Agroalimentaire

Accord agricole annulé : le Maroc satisfait du recours déposé par le Conseil européen

Le chef de la diplomatie européenne, Federica Mogherini, au siège de l'Union européenne à Bruxelles, le 15 février 2016. © Virginia Mayo/AP/SIPA

Après une période d'instabilité avec l'Union européenne, Rabat affiche sa satisfaction en raison du recours déposé par cette dernière auprès de la Cour de Justice de l'Union Européenne (CJUE) qui a annulé une partie de l'accord agricole. Selon ce document, le Polisario n'a pas une existence juridique lui permettant de demander l'annulation de cet accord.

Les arguments du Conseil dans son appel de l’arrêt du tribunal annulant une partie de l’accord agricole entre le Maroc et l’Union ont été publiés au Journal officiel vendredi 1er avril.

À Rabat, on s’estime plutôt satisfait des arguments avancés. « Du côté marocain, le seul argument qui importe est celui, politique, de l’irrecevabilité du recours, qui conteste l’existence juridique du Polisario ; mais du côté des institutions européennes, l’enjeu reste la remise en question de la légalité de l’arrêt du tribunal », explique une source diplomatique à Bruxelles.

« Un argumentaire de pitbull »

Sur les six arguments avancés par le Conseil, quatre portent sur la forme de l’arrêt et deux sur le fond. Le premier dénonce l’irrecevabilité du recours : le Polisario n’ayant pas de personnalité morale, il ne peut donc pas demander l’annulation partielle de l’accord agricole. Les 4e et 5e arguments, eux, portent sur le contenu du recours et expliquent qu’aucune règle juridique de droit international n’oblige à apprécier l’impact sur les populations locales de l’accord sur les droits de l’homme et en termes de retombées économiques. « C’est une défense en béton avec un argumentaire de pitbull, ils (le Conseil et la Commission) ont attaqué sur tous les aspects possibles de l’arrêt du tribunal. Je ne vois pas quels autres arguments ils auraient pu avancer », commente une source européenne.

Si l’Espagne a officiellement demandé à la CJUE de s’associer à l’appel du Conseil et de la Commission, d’autres États membres comme la France, l’Allemagne et la Belgique s’apprêteraient à le faire. Le royaume réfléchit également à la meilleure façon d’intervenir formellement dans la procédure. « L’option est bien sûr envisagée mais on est encore en réflexion sur la meilleure façon de procéder, et notamment si c’est l’État qui doit demander à intervenir directement ou à travers d’autres entités », nous explique-t-on à Rabat.

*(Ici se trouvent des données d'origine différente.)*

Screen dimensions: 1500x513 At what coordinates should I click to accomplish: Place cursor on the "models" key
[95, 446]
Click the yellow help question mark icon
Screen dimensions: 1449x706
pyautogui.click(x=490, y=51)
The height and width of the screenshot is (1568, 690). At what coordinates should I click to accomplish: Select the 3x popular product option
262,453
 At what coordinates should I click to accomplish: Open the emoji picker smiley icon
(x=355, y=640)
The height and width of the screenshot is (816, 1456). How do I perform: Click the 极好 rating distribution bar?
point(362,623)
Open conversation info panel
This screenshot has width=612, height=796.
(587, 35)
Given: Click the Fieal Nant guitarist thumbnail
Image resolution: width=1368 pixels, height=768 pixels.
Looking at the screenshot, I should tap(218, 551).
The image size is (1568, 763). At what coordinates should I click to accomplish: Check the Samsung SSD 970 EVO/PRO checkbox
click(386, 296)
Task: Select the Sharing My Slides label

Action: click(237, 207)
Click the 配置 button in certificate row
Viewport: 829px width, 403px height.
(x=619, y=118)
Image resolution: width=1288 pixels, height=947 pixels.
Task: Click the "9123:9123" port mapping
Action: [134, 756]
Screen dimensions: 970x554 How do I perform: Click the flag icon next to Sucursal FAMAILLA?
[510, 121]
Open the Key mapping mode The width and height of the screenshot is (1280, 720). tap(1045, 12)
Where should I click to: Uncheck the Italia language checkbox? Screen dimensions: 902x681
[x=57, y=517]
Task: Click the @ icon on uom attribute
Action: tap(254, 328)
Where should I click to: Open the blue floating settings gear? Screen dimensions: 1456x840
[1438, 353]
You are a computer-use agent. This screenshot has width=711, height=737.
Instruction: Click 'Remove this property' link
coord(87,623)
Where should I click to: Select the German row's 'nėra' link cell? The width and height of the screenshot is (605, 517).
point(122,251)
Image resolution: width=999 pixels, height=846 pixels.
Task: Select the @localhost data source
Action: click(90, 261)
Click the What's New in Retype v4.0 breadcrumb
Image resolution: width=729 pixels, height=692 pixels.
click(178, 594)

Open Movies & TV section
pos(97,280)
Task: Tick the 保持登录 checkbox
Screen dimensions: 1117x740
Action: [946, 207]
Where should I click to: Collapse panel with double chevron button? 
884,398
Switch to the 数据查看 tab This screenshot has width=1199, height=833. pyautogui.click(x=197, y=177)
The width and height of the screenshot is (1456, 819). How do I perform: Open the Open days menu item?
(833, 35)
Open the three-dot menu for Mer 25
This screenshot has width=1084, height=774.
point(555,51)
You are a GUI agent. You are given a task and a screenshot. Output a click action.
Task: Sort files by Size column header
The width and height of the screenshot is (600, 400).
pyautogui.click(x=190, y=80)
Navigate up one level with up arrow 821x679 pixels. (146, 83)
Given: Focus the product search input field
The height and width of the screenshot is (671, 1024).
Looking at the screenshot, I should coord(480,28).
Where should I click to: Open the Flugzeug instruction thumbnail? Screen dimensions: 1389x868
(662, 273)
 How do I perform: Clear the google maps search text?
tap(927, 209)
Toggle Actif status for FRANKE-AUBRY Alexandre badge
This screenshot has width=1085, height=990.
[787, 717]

Pour qui tranchera la Cour ? 

La CJUE ayant accepté la procédure accélérée demandée par le Conseil et la Commission, la date de l’audience du jugement devrait donc être fixée dans les six à huit mois prochains. C’est une formation dite « en grande chambre », soit 15 des 28 juges de la Cour, qui statuera sur la question. « Plus un sujet est important en termes de droit – mais également sur le plan politique – et plus le nombre de juges est important. Une décision prise par la grande chambre a une autorité incontestable du point de vue du droit car ne pouvant faire l’objet d’aucun recours, c’est donc un instrument à double tranchant », ajoute-t-on à Bruxelles. Une fois la décision prise, il n’existe plus de pourvoi en cassation au sein de la CJUE. 

Nasser Bourita à Bruxelles le 14 avril

Le Polisario peut maintenant répondre aux arguments de l’appel. De quoi nourrir la prochaine visite du ministre délégué aux Affaires étrangères, Nasser Bourita, en Belgique. Prévue initialement le 22 mars, cette dernière a été reportée au 14 avril en raison des attentats de Bruxelles. Au menu des rencontres entre le ministre marocain et les équipes de Federica Mogherini : trouver les moyens de mieux coordonner les efforts entre le Maroc et l’UE durant la période du pourvoi.